I can only tell you what I was taught and that was not necessarily the best way or the simplest way.
I can give you the basic rundown on how it all went, but step by step procedures are best left to other sources.
As I recall the procedure went something like this.
Skin and flesh the hide. Remove the brain and mix it with an equal amount of hardwood ashes to produce a paste.
Spread this paste evenly over the flesh side of the hide and then fold the hide flesh on flesh. Place in cool dry place and cover it. Leave for 24 hours.
Then submerge the hide in a slough or muskeg for a week, or until the hair just starts to slip.
Remove hide and scrape off all the hair and the thin layer of skin under it.
Wring out the hide and stretch it to dry. When mostly dry, but still somewhat supple wring the hide first one way then the other till the hide is supple.
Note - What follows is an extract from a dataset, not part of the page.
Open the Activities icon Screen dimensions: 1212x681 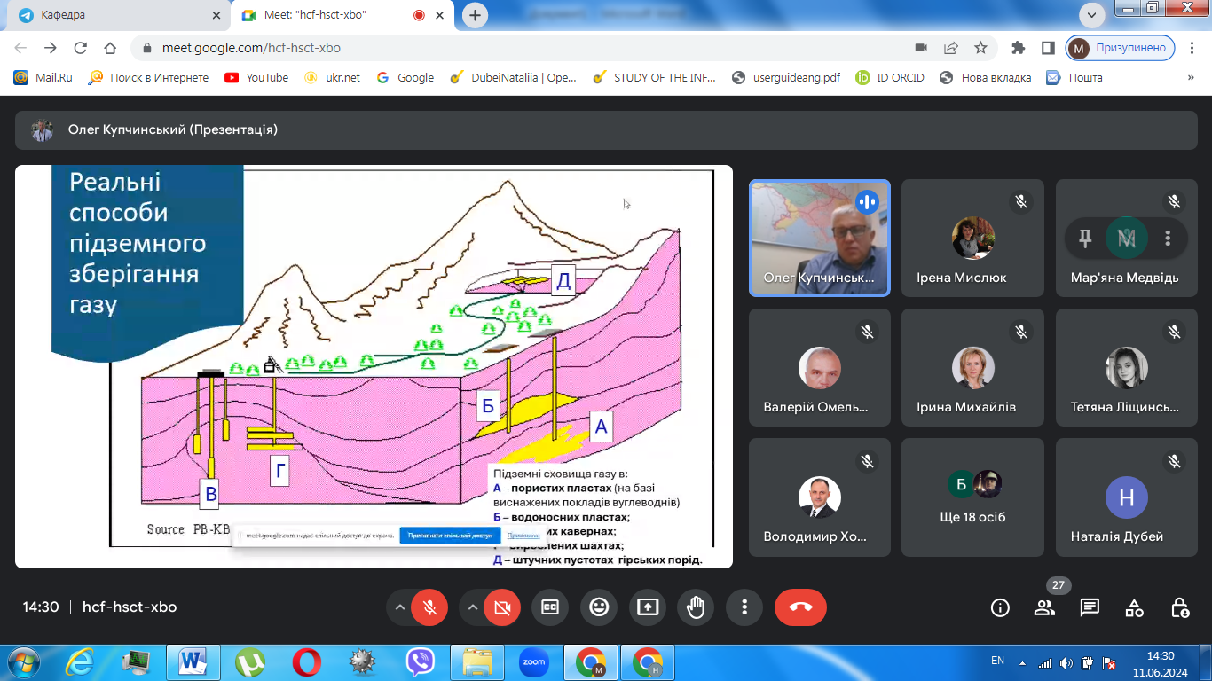[x=1134, y=607]
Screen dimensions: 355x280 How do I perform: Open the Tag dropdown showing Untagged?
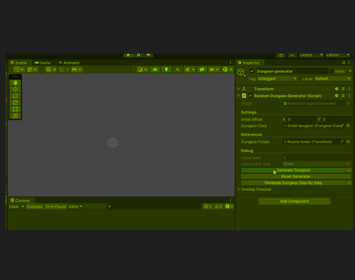point(277,79)
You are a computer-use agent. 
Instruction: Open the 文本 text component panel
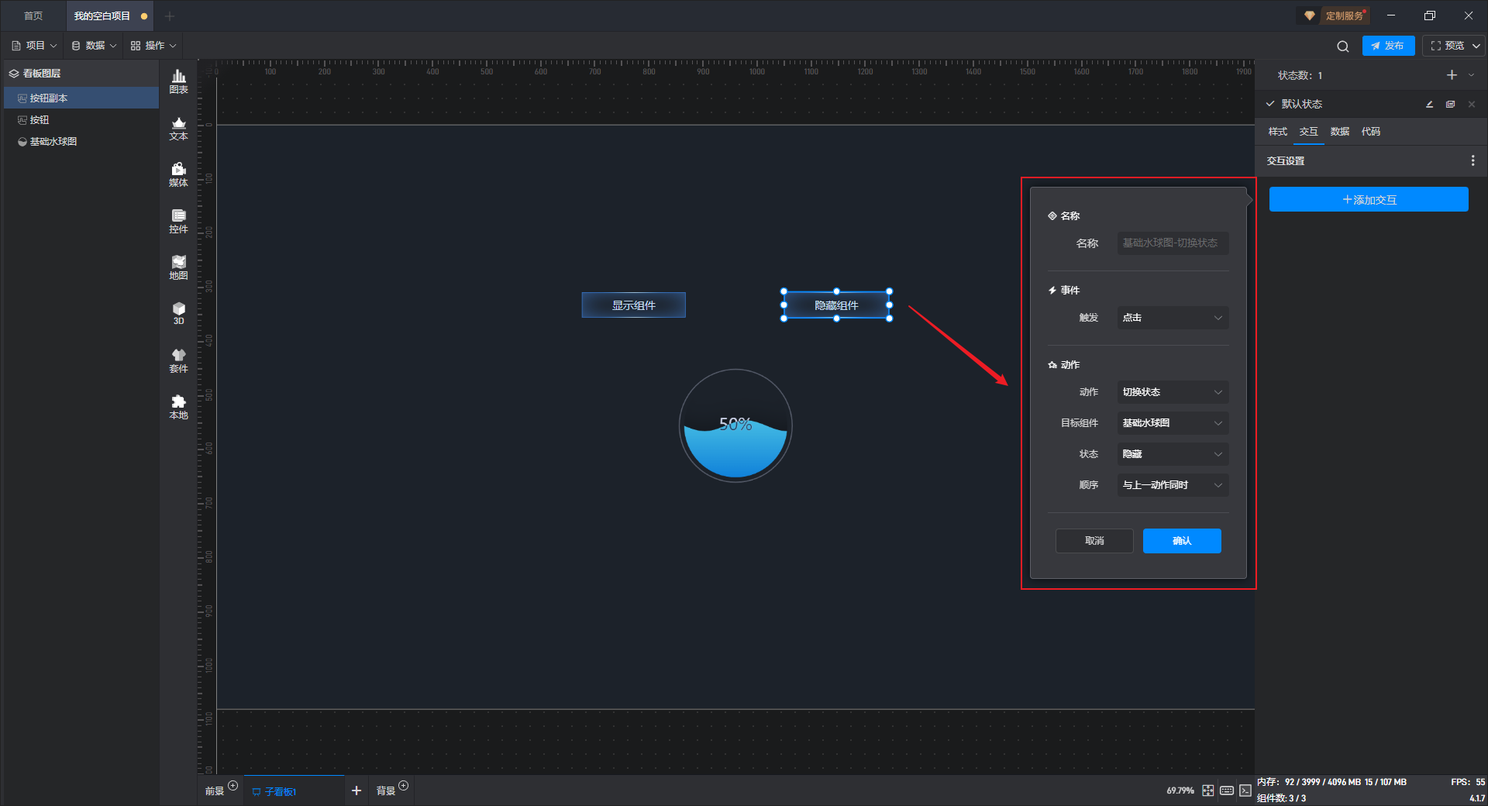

Restretch and let dry completely.
Now wring the hide as before. twice or until soft and supple.
Spread over a smoke for a darker lasting leather, then oil with bear grease or Neets Foot oil.
That's the basic procedure so far as I can remember. There are details that I did not include because adding them all would take many pages.
Like what to use to remove the hair and how to use it.
I was taught to use a moose shin bone cut at about a sixty degree angle.
The bone was held approximately in the middle and then used in a hacking motion to sheer off the outside layer of skin with hair attached.
That's one example of a limited amount of detail. It is even more complicated then that, and every step has one or more parts that can be explained with minimal or greater detail.
Never-the less, coupled with what you can find on line and this post you should be able to get a decent tan.